Reputation: 37
I'm still learning how to use multithreading, and I'm confused about how the join()
method works.
based on what I read, the join()
method stops everything until the thread terminates. but take a look at this code:
from threading import Thread
def do_something(i):
print("Sleeping...")
time.sleep(i)
print(f"Done sleeping {i}")
start = time.perf_counter()
t1, t2 = Thread(target=do_something, args=(1,)), Thread(target=do_something, args=(10,))
t1.start()
t2.start()
t2.join()
print("t2 joined")
t1.join()
print("t1 joined")
And when we run this, it gave us the output below:
Sleeping...
Sleeping...
Done sleeping 1
Done sleeping 10
t2 joined
t1 joined
As you can see, I used t2.join()
right after starting both threads, but the first thing that got printed is Done sleeping 1
. But based on what I thought join()
will do, I expected t1
to be stopped, and the program gave us the output below:
Sleeping...
Sleeping...
Done sleeping 10
Done sleeping 1
t2 joined
t1 joined
Can someone explain to me what I got wrong?
Upvotes: 1
Views: 623
Reputation: 598
t.join()
method will block the calling thread until thread t
finished.
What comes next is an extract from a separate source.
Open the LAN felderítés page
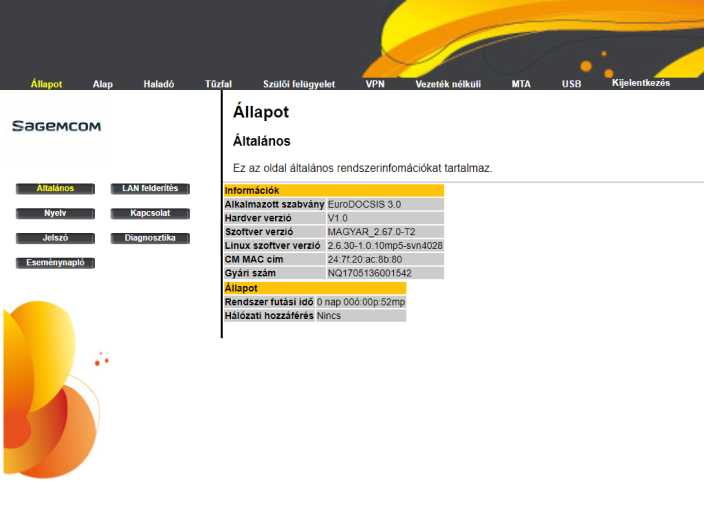The image size is (704, 514). (149, 188)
I don't know how join()
implemented, but probably it use semaphore
mechanism. Please look at this also. Below myJoin()
method will do same job mostly like join()
method of Thread
class did. Below program is only simple example to understand the background
from threading import Thread,Event
from time import sleep
class MyThread(Thread):
def __init__(self):
Thread.__init__(self)
self.event=Event()
def run(self):
try:
for i in range(5):
print(i)
sleep(1)
finally:
self.event.set()
def myJoin(self,timeout=None):
self.event.wait(timeout=timeout)
t = MyThread()
t.start()
print("waiting for thread t to finish")
t.myJoin()
print("thread t finished")
Upvotes: 0
Reputation: 968
When you join thread, it means every thread waits for the other to finish before terminating.
if you write
t2.join()
t1.join()
it means t2 and t1 are gonna wait for each other to finish before terminating (essentially "killing" the thread)
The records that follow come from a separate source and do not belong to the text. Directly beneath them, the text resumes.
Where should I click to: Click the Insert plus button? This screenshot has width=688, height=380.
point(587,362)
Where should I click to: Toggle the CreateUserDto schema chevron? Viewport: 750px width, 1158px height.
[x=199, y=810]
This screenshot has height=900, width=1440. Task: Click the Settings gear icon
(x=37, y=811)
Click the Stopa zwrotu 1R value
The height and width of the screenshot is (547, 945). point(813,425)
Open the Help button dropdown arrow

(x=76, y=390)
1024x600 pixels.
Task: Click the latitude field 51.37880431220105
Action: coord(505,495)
Essentially, it has to do with what we call deamon thread Initially, in python, once a thread finished it's job, it would terminate the whole program if it had nothing to do after.
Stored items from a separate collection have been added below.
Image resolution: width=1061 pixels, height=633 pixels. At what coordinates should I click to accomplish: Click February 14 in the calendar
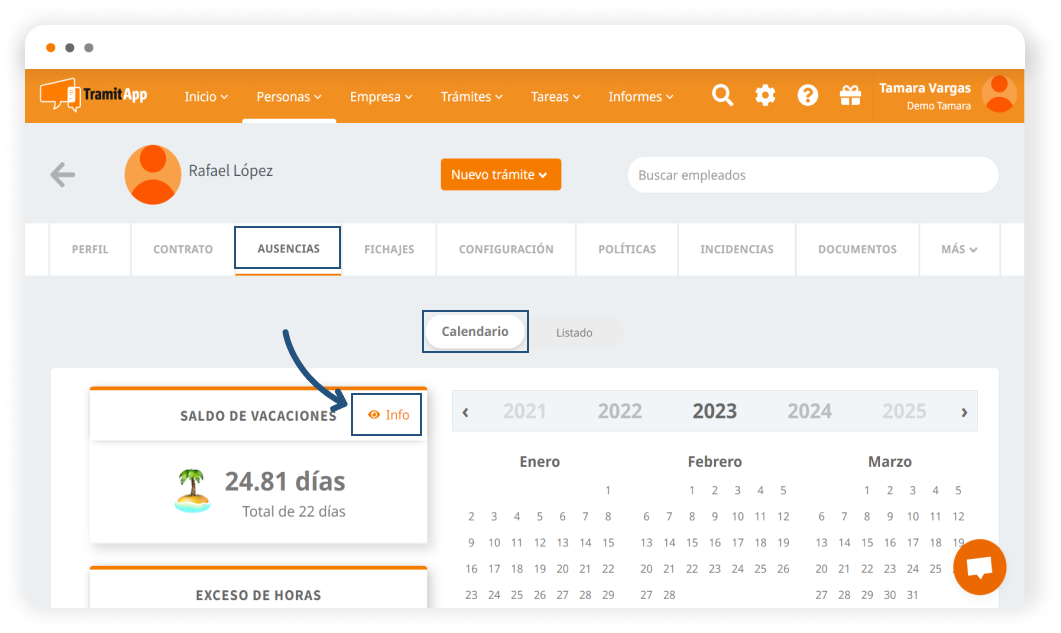692,543
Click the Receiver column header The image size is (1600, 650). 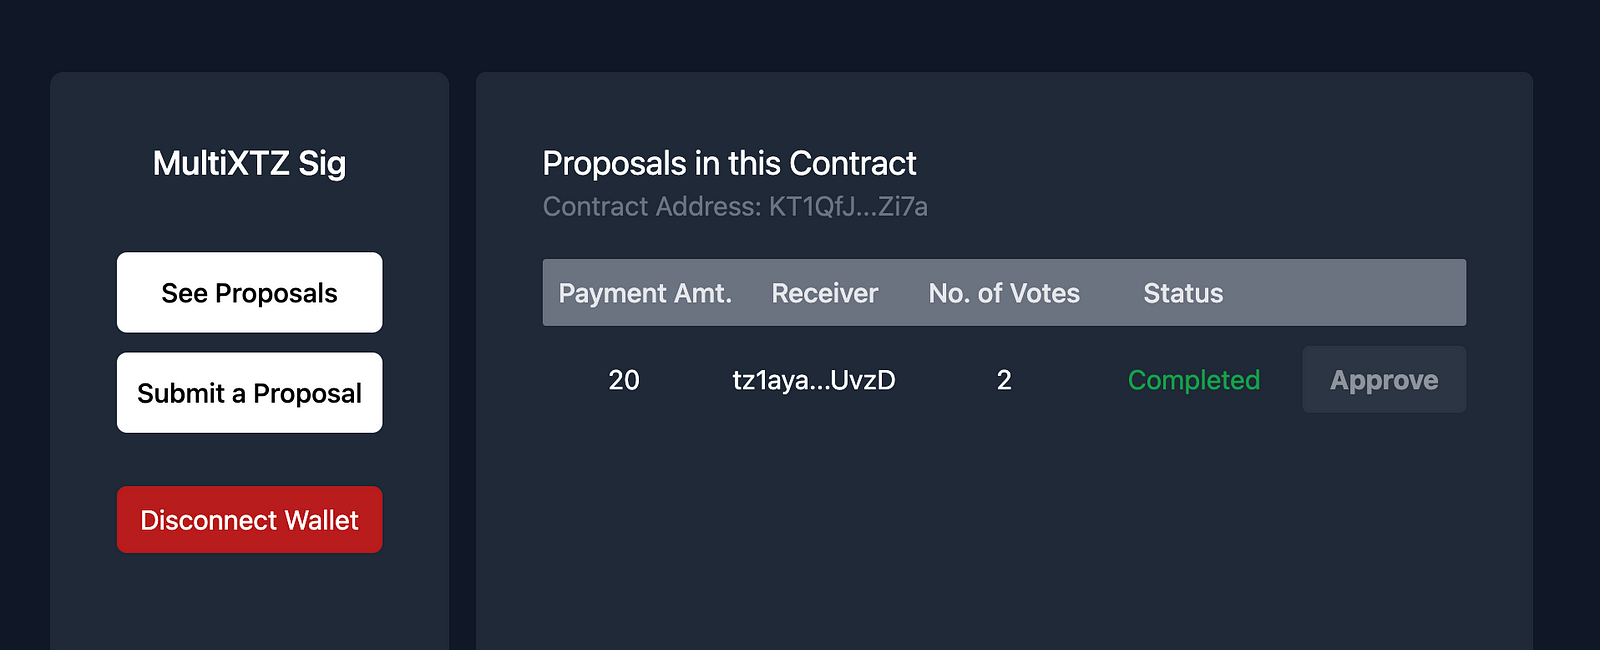824,293
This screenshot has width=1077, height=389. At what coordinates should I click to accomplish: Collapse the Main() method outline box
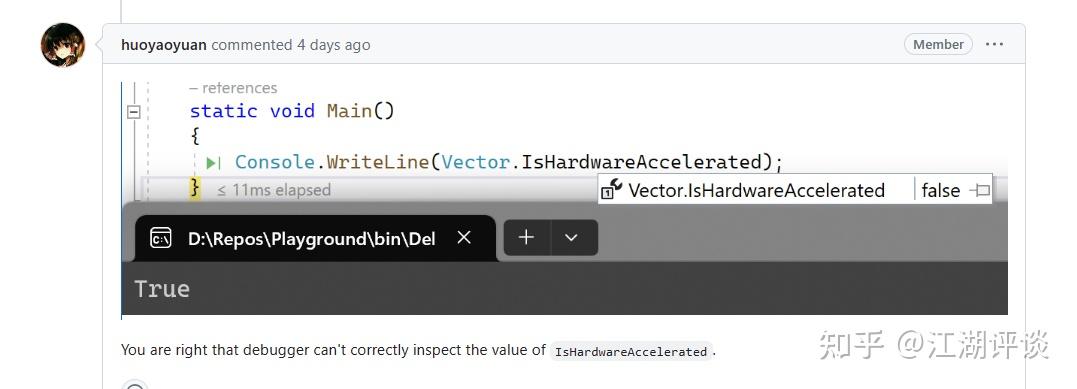click(133, 111)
The way to avoid that was to call .join() on every thread, which mean they would wait for every thread to finish before continuing (and potentially finishing the program)
Nowaday, thread are not deamon by default anymore (you can still make them deamon with a keyword argument).
So by default, once a thread has finished it's task it's gonna wait for every thread to finish before stopping.
Upvotes: 0
Reputation: 58868
It waits for the thread to finish. That's all it does. Nothing more, and nothing less.